Psychosocial Treatment of Depression in Parkinson's Disease
- Conditions
- Major Depressive DisorderParkinson's Disease
- Interventions
- Behavioral: Cognitive Behavioral Therapy
- Registration Number
- NCT00853346
- Lead Sponsor
- Amy Farabaugh, PhD
- Brief Summary
The purpose of the study is to examine the effects of a form of talk therapy called cognitive behavior therapy (CBT) in the treatment of major depression in individuals with Parkinson's disease (PD).
- Detailed Description
CBT is a specific type of treatment that has been shown to be as helpful in treating depression as medications for depression. CBT focuses on thoughts, feelings, and behaviors. It focuses on the here and now, rather than the past. CBT offers concrete strategies and skills for coping with depression, PD, and other life problems.

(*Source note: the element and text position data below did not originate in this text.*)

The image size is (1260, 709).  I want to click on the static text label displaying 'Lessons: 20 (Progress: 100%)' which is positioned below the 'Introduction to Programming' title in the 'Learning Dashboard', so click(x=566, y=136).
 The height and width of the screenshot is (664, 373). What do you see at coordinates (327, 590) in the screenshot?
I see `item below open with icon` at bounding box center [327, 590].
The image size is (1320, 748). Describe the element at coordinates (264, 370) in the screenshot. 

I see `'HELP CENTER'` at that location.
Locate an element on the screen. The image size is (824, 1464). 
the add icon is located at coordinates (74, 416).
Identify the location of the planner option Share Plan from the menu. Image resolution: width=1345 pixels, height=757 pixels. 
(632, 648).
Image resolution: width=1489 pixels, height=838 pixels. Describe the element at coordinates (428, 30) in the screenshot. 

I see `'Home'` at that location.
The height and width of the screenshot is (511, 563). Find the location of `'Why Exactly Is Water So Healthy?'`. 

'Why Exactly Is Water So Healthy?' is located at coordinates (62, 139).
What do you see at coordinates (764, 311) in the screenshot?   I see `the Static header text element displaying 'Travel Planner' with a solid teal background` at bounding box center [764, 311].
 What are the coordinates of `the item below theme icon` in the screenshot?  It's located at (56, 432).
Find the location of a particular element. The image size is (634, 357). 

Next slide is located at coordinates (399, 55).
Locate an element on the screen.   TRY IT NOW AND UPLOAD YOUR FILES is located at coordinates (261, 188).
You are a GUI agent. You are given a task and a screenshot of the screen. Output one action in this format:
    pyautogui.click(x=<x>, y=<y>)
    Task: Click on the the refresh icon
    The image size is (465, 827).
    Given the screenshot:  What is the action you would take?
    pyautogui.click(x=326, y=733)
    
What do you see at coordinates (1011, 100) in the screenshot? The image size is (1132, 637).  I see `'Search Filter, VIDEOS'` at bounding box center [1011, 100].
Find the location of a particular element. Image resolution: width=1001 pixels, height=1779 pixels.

Previous research leads us to believe that this type of therapy may help people with PD cope with their depression.
Recruitment & Eligibility
- Status
- UNKNOWN
- Sex
- All
- Target Recruitment
- 80
In addition to the DSM-IV diagnostic criteria for major depressive disorder, the following conditions must be met for patient eligibility:
- Written informed consent.
- Subjects with a primary diagnosis of PD who also currently meet DSM-IV criteria for MDD
- Subjects must be stable on their anti-Parkinson treatment, as defined by no medication changes over the past 6 weeks
- Subjects may be taking an antidepressant as long as they have had a stable dose for up to 6 weeks and do not alter the dosage during the course of the study
- Men or women 40-80 years of age
- HAMD-17 scores > 14 at screen visit
- Score of 25 or greater on the Mini-Mental Status Examination
- Willing to come to MGH for screening and study participation
Patients meeting any of the following criteria are to be excluded from the study:
- Subjects who, in the investigator's judgment, pose a current, serious suicidal or homicidal risk
- Patients who would not be appropriate for a delayed CBT control due to the severity of their depression based on clinical judgment as well as HAMD-17 scores > 28
- The following DSM-IV diagnoses: 1) substance use disorders, including alcohol dependence, active within the last 3 months; 2) schizophrenia; 3) delusional disorder; 4) psychotic disorders not elsewhere classified; 5) bipolar disorder; 6) MDD with psychotic features
- Subjects who meet DSM-IV criteria for dementia
- Severe, unstable concurrent medical conditions (determined by his/her physician) that are likely to require hospitalization within six months from study entry (e.g., a patient with severe congestive heart failure who has a history of recent hospital admissions)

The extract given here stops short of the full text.